Di banyak tempat ada sebuah
kebiasaan yang disebut rekadu. Rekadu biasa dilakukan oleh tuan pesta dengan
mengundang keluarga, kerabat dan sahabat kenalan supaya menghadiri pesta
tertentu di dalam keluarga. Biasanya ada seorang yang dipercayakan pihak
keluarga untuk membuat daftar nama para undangan dimaksud. Dia akan berjalan
dari rumah ke rumah untuk menyampaikan undangan pihak keluarga. Para undangan
bisanya datang dengan membawa sesuatu untuk mendukung tuan pesta. Daftar rekadu
ini tetap akan menjadi pegangan setiap keluarga supaya di kesempatan lain
mereka akan saling mengundang lagi. Saya pernah mengalaminya dalam rekadu
pernikahan, ulang tahun, pembaptisan dan komuni pertama. Tentu saja rekadu ini
memberi dampak yang sangat positif terutama dalam usaha untuk mempersatukan
setiap anggota keluarga atau rumpun keluarga. Usaha untuk saling membalas budi
baik juga menjadi salah satu nilai positif dalam relasi sebuah keluarga.

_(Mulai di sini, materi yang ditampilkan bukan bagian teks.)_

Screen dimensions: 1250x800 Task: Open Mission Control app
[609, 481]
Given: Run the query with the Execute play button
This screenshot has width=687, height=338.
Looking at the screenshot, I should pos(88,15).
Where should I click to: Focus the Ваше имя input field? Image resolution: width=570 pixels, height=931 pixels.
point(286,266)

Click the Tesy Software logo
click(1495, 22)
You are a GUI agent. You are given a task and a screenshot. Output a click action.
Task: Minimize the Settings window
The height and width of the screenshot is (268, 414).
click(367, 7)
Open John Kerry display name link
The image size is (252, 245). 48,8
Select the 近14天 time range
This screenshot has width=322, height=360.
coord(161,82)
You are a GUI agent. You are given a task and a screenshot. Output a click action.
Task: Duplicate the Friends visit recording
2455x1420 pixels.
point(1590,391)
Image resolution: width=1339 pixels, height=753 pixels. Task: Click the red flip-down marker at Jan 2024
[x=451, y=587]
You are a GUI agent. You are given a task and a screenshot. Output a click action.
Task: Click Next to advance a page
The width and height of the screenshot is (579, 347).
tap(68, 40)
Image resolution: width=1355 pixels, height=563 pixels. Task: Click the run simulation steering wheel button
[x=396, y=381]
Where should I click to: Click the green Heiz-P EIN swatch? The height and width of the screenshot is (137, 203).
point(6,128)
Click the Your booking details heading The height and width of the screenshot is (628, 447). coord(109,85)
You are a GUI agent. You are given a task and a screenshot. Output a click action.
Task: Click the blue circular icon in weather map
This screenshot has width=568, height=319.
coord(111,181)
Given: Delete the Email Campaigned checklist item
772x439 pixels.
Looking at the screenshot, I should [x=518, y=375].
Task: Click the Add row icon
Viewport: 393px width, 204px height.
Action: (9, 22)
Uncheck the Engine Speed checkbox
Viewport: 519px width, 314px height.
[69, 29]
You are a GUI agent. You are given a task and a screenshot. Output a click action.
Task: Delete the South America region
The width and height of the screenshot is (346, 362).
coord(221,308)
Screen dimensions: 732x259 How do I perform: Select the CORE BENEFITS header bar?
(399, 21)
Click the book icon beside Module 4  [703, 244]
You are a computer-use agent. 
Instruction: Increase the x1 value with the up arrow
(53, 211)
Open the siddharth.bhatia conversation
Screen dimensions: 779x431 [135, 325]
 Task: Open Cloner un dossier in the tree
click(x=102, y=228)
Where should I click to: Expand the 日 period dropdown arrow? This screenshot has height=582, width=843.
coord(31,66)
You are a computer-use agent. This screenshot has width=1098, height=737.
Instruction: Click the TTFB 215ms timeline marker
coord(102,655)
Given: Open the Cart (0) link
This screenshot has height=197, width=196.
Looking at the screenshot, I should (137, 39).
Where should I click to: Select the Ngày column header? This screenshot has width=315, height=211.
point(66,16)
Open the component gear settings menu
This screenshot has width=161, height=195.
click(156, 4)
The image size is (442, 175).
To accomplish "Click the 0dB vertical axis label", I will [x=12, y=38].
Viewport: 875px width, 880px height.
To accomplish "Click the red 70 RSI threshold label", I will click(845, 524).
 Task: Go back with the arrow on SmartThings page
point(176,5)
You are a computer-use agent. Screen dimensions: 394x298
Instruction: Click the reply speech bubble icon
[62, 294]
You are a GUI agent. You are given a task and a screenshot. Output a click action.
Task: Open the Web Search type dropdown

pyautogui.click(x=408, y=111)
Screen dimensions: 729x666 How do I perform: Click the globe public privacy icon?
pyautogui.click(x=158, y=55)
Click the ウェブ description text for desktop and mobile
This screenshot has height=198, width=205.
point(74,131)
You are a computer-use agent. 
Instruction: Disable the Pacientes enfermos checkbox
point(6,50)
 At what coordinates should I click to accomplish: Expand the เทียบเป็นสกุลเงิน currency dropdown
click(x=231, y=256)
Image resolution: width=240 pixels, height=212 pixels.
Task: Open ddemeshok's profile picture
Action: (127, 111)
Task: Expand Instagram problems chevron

Kebiasaan rekadu juga pernah
menjadi sebuah kebiasaan di daerah-daerah di sekitar Laut Tengah (mediterranean
sea). Masyarakat setempat memiliki kebiasaan untuk merekadu atau mengundang
keluarga, sahabat kenalan dan orang-orang kaya untuk berpartisipasi dalam
sebuah acara keluarga. Membalas undangan adalah sebuah tindakan yang baik
karena dapat mempererat tali silaturahmi antar keluarga. Kebiasaan ini tetap
berlangsung hingga zaman Tuhan Yesus. Sebab itu Tuhan Yesus mau memberi catatan
kritis dan koreksi penting supaya orang-orang pada masanya dapat berubah secara
radikal dalam memberi rekadu tertentu.
Pada hari ini kita mendengar
Yesus menegur seorang Farisi yang mengundang Dia untuk makan Bersama. Sambil
duduk dan maka Bersama Yesus menasihatinya: "Apabila engkau mengadakan
perjamuan siang atau perjamuan malam, janganlah engkau mengundang
sahabat-sahabatmu atau saudara-saudaramu atau kaum keluargamu atau
tetangga-tetanggamu yang kaya, karena mereka akan membalasnya dengan mengundang
engkau pula dan dengan demikian engkau mendapat balasnya.” (Luk 14:12). Mungkin
orang Farisi ini kaget dengan perkataan Yesus ini sebab saling mengundang
seperti ini sudah membudaya. Ini adalah kesempatan untuk berkumpul bersama,
mengikat persatuan di antara rumpun-rumpun keluarga. Ini memang hal yang positif
secara manusiawi namun bukan secara ilahi. Ada sesuatu yang kurang yaitu
perhatian kepada orang-orang kecil yakni mereka yang miskin dan lemah.
Untuk itu Tuhan Yesus mengatakan:
“Tetapi apabila engkau mengadakan perjamuan, undanglah orang-orang miskin,
orang-orang cacat, orang-orang lumpuh dan orang-orang buta. Dan engkau akan
berbahagia, karena mereka tidak mempunyai apa-apa untuk membalasnya kepadamu.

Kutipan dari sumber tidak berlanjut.